• **WHAT YOU SHOULD DO**:
Reproduce the records that follow exactly as they appear.

• **RECORDED DATA**:
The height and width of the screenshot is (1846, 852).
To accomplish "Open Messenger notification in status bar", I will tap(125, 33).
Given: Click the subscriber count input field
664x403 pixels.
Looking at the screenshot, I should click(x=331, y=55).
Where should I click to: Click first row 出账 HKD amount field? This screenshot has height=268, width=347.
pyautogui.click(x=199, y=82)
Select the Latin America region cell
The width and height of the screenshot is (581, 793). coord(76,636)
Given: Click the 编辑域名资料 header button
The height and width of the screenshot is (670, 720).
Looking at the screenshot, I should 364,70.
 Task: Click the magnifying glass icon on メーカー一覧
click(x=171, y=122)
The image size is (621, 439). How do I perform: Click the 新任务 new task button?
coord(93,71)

• **EXERCISE RESULT**:
The height and width of the screenshot is (1846, 852).
To accomplish "Open Messenger notification in status bar", I will tap(125, 33).
Given: Click the subscriber count input field
664x403 pixels.
Looking at the screenshot, I should click(x=331, y=55).
Where should I click to: Click first row 出账 HKD amount field? This screenshot has height=268, width=347.
pyautogui.click(x=199, y=82)
Select the Latin America region cell
The width and height of the screenshot is (581, 793). coord(76,636)
Given: Click the 编辑域名资料 header button
The height and width of the screenshot is (670, 720).
Looking at the screenshot, I should 364,70.
 Task: Click the magnifying glass icon on メーカー一覧
click(x=171, y=122)
The image size is (621, 439). How do I perform: Click the 新任务 new task button?
coord(93,71)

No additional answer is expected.